Python module with bits of code (objects, functions) highly-reusable within the impresso project.
Please refer to the documentation for further information on this library.
With pip
:
pip install impresso-commons
or
pip install --upgrade impresso-commons
The library supports configuration of s3 credentials via project-specific local .env files.
For EPFL members of the Impresso project, further information on how to run the rebuilder
and the compute_manifest
scripts on the Runai platform can be found here.
The versioning
package of impresso_commons
contains several modules and scripts that allow to version Impresso's data at various stages of the processing pipeline.
The main goal of this approach is to version the data and track information at every stage to:
- Ensure data consisteny and ease of debugging: Data elements should be consistent across stages, and inconsistencies/differences should be justifiable through the identification of data leakage points.
- Allow partial updates: It should be possible to (re)run all or part of the processes on subsets of the data, knowing which version of the data was used at each step. This can be necessary when new media collections arrive, or when an existing collection has been patched.
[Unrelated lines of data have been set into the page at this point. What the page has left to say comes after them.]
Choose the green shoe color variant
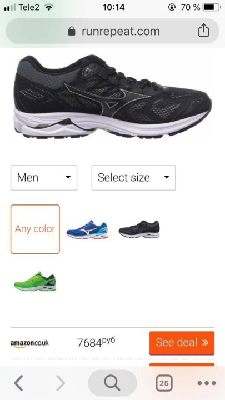click(x=35, y=281)
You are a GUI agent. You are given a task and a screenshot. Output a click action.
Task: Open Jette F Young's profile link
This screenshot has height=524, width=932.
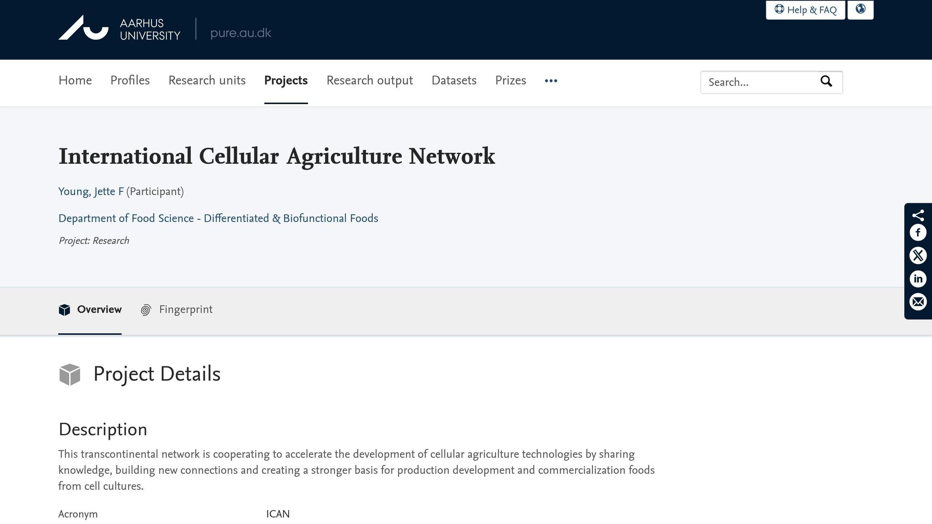point(91,191)
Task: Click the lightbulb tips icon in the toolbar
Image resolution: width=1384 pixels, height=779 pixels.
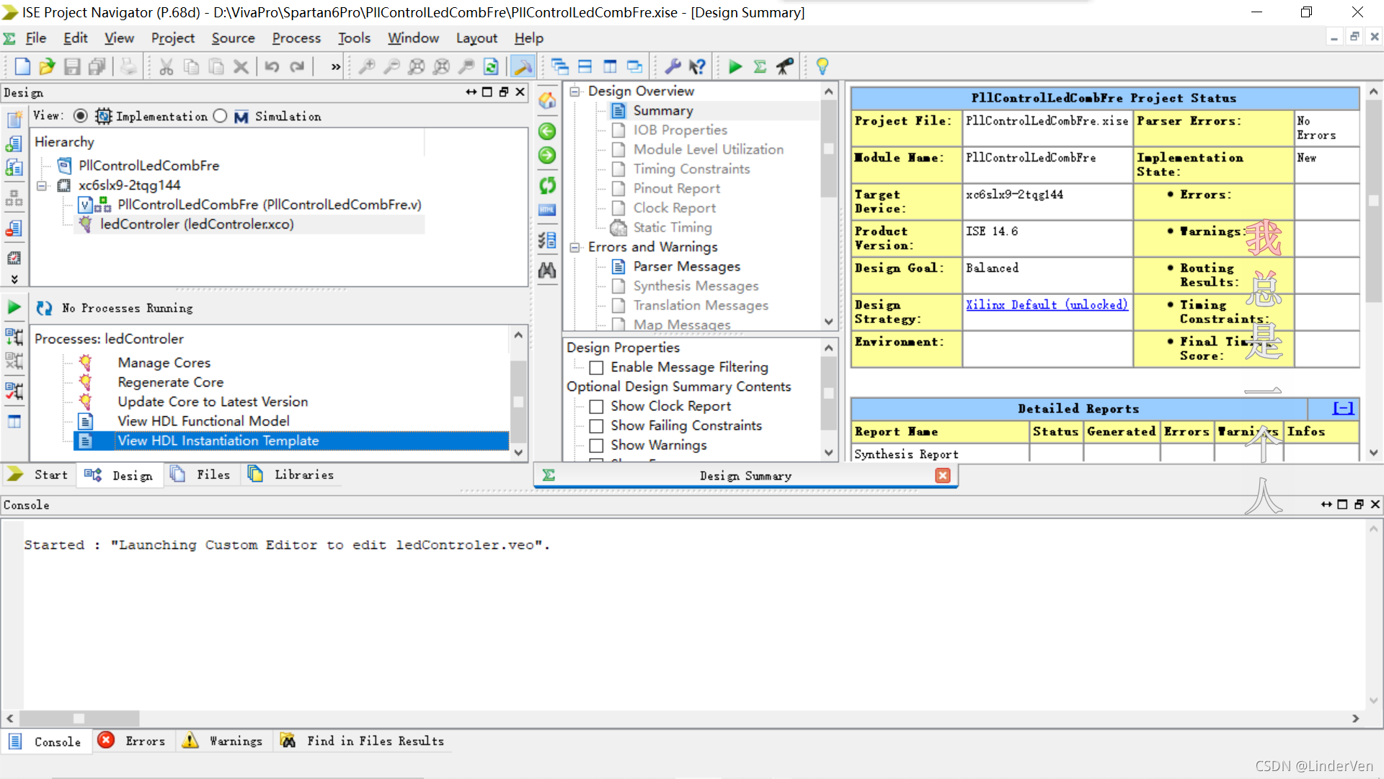Action: [822, 67]
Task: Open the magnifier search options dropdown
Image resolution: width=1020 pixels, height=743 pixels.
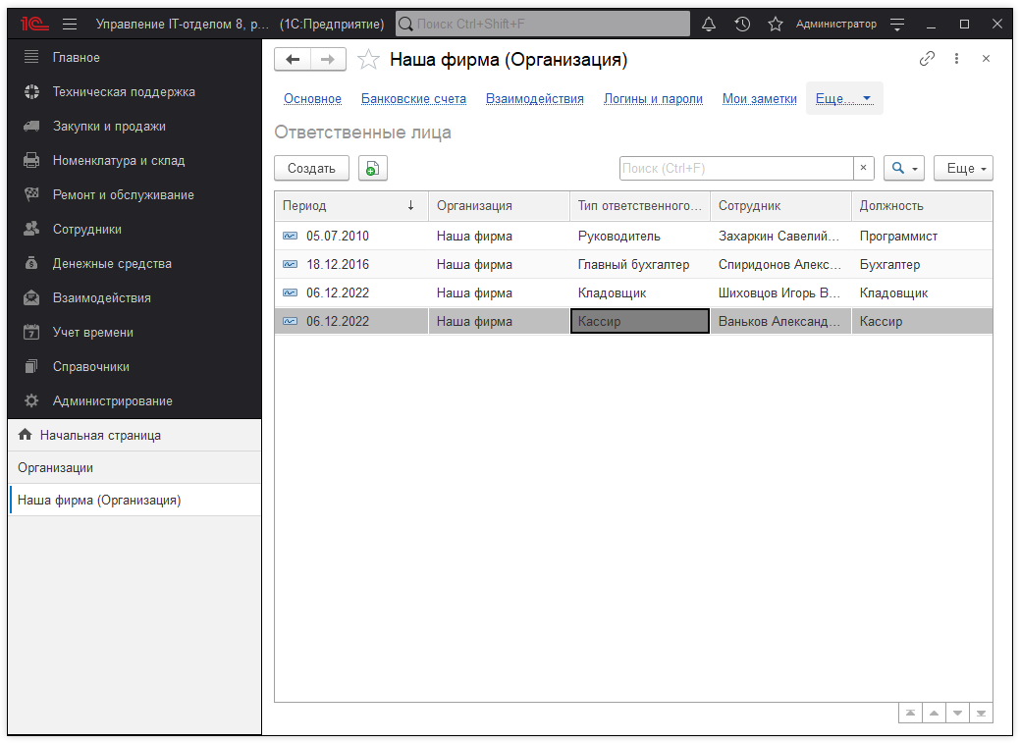Action: (x=904, y=168)
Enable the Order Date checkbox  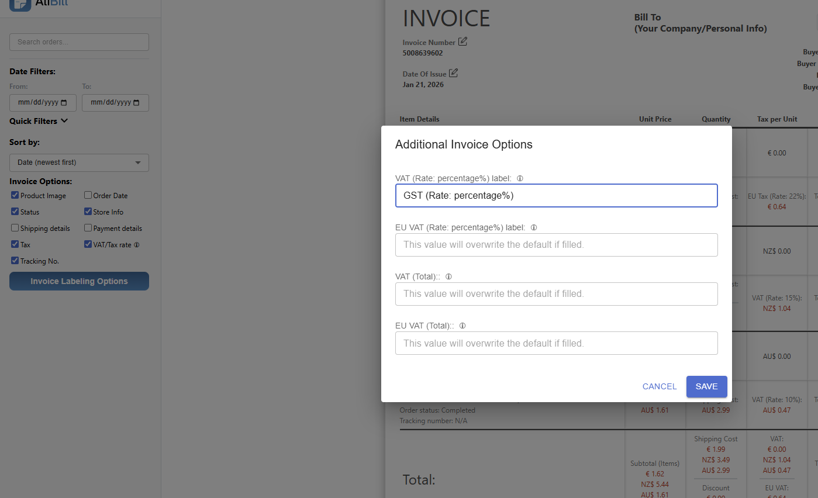coord(88,195)
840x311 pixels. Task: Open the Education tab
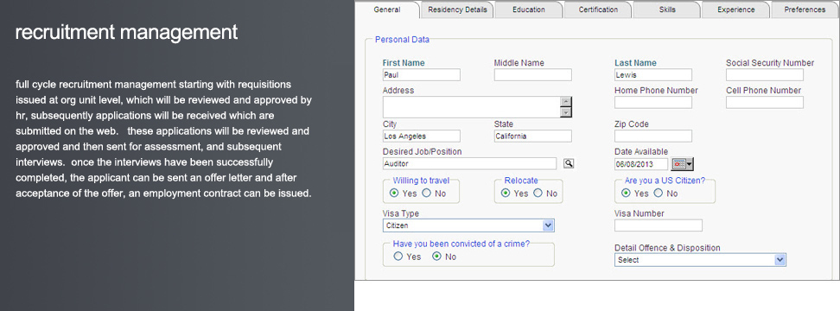coord(528,10)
- Ensure transparency: Citation of the various data stages and datasets should be straightforward; users should know when using the interface exactly what versions they are using, and should be able to consult the precise statistics related to them.
Impresso's data processing pipeline is organised in thre main data "meta-stages", mirroring the main processing steps. During each of those meta-stages, different formats of data are created as output of processes and in turn used as inputs to other downstream tasks.
- [Data Preparation]: Conversion of the original media collections to unified base formats which will serve as input to the various data enrichment tasks and processes. Produces prepared data.
- Includes the data stages: canonical, rebuilt, evenized-rebuilt and passim (rebuilt format adapted to the passim algorithm).
- [Data Enrichment]: All processes and tasks performing text and media mining on the prepared data, through which media collections are enriched with various annotations at different levels, and turned into vector representations.
- Includes the data stages: entities, langident, text-reuse, topics, ocrqa, embeddings, (and lingproc).
- [Data Indexation]: All processes of data ingestion of the prepared and enriched data into the backend servers: Solr and MySQL.
- Includes the data stages: solr-ingestion-text, solr-ingestion-entities, solr-ingestion-emb, mysql-ingestion.
- [Data Releases]: Packages of Impresso released data, composed of the datasets of all previously mentioned data stages, along with their corresponding versioned manifests, to be cited on the interface.
- They will be accessible on the impresso-data-release GitHub repository.
TODO: Update/finalize the exact list of stages once every stage has been included.
The versioning aiming to document the data at each step through versions and statistics is implemented through manifest files, in JSON format which follow a specific schema. (TODO update JSON schema with yearly modif date.)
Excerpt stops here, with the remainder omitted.